Conversamos así hasta el primer sitio


que desde el risco el otro valle muestra,


si hubiese allí más luz, todo hasta el fondo.


Cuando estuvimos ya en el postrer claustro

de Malasbolsas, y que sus profesos

a nuestra vista aparecer podían,


lamentos saeteáronme diversos,


que herrados de piedad dardos tenían;


y me tapé por ello los oídos.


Como el dolor, si con los hospitales


de Valdiquiana entre junio y septiembre,


los males de Maremma y de Cerdeña,


en una fosa juntos estuvieran,


tal era aquí; y tal hedor desprendía,


como suele venir de miembros muertos.


Descendimos por la última ribera


del largo escollo, a la siniestra mano;


y entonces pude ver más claramente


allí hacia el fondo, donde la ministra


del alto Sir, infalible justicia,


castiga al falseador que aquí condena.


Yo no creo que ver mayor tristeza


en Egina pudiera el pueblo enfermo,


cuando se llenó el aire de ponzoña,


pues, hasta el gusanillo, perecieron


los animales; y la antigua gente,


según que los poeta aseguran,


se engendró de la estirpe de la hormiga;


como era viendo por el valle oscuro


languidecer las almas a montones.


Cuál sobre el vientre y cuál sobre la espalda,


yacía uno del otro, y como a gatas,


por el triste sendero caminaban.


Muy lentamente, sin hablar, marchábamos,


mirando y escuchando a los enfermos,


que levantar sus cuerpos no podían.


Vi sentados a dos que se apoyaban,


como al cocer se apoyan teja y teja,


de la cabeza al pie llenos de pústulas.


Y nunca vi moviendo la almohaza

a muchacho esperado por su amo,


ni a aquel que con desgana está aún en vela, 


como éstos se mordían con las uñas

a ellos mismos a causa de la saña

del gran picor, que no tiene remedio;


y arrancaban la sarna con las uñas,


como escamas de meros el cuchillo,


o de otro pez que las tenga más grandes.


«Oh tú que con los dedos te desuellas


se dirigió mi guía a uno de aquellos


y que a veces tenazas de ellos haces,


dime si algún latino hay entre éstos


que están aquí, así te duren las uñas


eternamente para esta tarea.»


«Latinos somos quienes tan gastados


aquí nos ves llorando uno repuso;


¿y quién tú, que preguntas por nosotros?»

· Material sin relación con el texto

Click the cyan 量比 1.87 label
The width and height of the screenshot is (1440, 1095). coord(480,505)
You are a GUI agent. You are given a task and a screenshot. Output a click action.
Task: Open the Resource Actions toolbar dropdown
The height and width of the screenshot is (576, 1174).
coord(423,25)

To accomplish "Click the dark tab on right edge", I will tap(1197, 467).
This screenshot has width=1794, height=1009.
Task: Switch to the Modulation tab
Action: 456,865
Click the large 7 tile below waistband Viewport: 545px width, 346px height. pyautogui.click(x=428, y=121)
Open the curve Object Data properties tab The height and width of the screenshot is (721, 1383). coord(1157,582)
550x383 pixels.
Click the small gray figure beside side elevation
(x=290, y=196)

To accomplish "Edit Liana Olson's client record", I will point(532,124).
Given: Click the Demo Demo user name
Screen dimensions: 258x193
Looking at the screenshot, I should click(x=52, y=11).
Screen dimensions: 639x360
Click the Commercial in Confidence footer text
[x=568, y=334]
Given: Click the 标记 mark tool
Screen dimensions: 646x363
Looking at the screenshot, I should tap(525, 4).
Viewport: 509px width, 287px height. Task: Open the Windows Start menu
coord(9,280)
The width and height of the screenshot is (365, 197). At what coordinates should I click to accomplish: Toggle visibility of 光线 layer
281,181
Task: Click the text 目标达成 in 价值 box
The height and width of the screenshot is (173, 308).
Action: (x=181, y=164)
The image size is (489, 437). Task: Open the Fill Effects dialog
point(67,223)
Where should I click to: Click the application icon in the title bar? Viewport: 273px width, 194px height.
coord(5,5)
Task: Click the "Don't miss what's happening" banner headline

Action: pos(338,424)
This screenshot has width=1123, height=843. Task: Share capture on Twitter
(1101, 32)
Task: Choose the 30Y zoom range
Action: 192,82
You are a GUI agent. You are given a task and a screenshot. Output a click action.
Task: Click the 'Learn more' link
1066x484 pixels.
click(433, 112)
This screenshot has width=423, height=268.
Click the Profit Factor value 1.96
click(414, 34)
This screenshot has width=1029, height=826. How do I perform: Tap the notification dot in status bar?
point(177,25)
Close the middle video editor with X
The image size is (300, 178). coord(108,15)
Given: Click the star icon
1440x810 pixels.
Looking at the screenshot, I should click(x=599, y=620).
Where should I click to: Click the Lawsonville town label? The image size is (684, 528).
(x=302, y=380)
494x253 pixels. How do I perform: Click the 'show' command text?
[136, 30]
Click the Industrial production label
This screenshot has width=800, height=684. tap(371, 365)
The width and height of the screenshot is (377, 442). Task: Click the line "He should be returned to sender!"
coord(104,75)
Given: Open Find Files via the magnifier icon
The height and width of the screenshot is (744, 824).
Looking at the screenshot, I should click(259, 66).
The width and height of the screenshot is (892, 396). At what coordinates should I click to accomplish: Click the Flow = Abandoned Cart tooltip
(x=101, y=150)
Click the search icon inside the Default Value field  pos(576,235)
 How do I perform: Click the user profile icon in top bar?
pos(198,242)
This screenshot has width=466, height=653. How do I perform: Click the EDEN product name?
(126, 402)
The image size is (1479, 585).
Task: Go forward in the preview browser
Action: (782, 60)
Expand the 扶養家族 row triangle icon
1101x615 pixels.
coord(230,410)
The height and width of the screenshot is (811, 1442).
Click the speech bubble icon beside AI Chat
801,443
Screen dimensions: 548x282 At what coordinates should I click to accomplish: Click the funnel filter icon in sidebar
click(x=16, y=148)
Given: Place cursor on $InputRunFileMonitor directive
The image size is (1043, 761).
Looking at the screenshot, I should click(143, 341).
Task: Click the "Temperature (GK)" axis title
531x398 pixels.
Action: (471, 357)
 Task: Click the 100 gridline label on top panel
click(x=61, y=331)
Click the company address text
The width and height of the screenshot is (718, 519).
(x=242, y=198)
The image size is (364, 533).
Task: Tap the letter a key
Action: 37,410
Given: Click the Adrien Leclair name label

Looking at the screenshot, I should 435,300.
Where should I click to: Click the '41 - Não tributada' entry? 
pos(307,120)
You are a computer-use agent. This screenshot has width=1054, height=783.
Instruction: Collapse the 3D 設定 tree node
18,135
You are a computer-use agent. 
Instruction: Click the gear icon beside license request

Y el guía dijo: «Soy uno que baja


con este vivo aquí, de grada en grada,


y enseñarle el infierno yo pretendo.»


Entonces se rompió el común apoyo;


y temblando los dos a mí vinieron


con otros que lo oyeron de pasada.


El buen maestro a mí se volvió entonces,


diciendo: «Diles todo lo que quieras»;


y yo empecé, pues que él así quería:


«Así vuestra memoria no se borre


de las humanas mentes en el mundo,


mas que perviva bajo muchos soles,


decidme quiénes sois y de qué gente:


vuestra asquerosa y fastidiosa pena


el confesarlo espanto no os produzca.»


«Yo fui de Arezzo, y Albero el de Siena


repuso uno púsome en el fuego,


pero no me condena aquella muerte.


Verdad es que le dije bromeando:


“Yo sabré alzarme en vuelo por el aire”


y aquél, que era curioso a insensato,


quiso que le enseñase el arte; y sólo


porque no le hice Dédalo, me hizo


arder así como lo hizo su hijo.


Mas en la última bolsa de las diez,


por la alquimia que yo en el mundo usaba,

me echó Minos, que nunca se equivoca.»


Y yo dije al maestro: «¿Ha habido nunca


gente tan vana como la sienesa?


cierto, ni la francesa llega a tanto.»


Como el otro leproso me escuchara,


repuso a mis palabras: «Quita a Stricca,


que supo hacer tan moderados gastos;


y a Niccolò, que el uso dispendioso


del clavo descubrió antes que ninguno,


en el huerto en que tal simiente crece;


y quita la pandilla en que ha gastado


Caccia d'Ascian la viña y el gran bosque,


y el Abbagliato ha perdido su juicio.


Mas por que sepas quién es quien te sigue


contra el sienés, en mí la vista fija,


que mi semblante habrá de responderte:


verás que soy la sombra de Capoccio,


que falseé metales con la alquimia;


y debes recordar, si bien te miro,


que por naturaleza fui una mona.»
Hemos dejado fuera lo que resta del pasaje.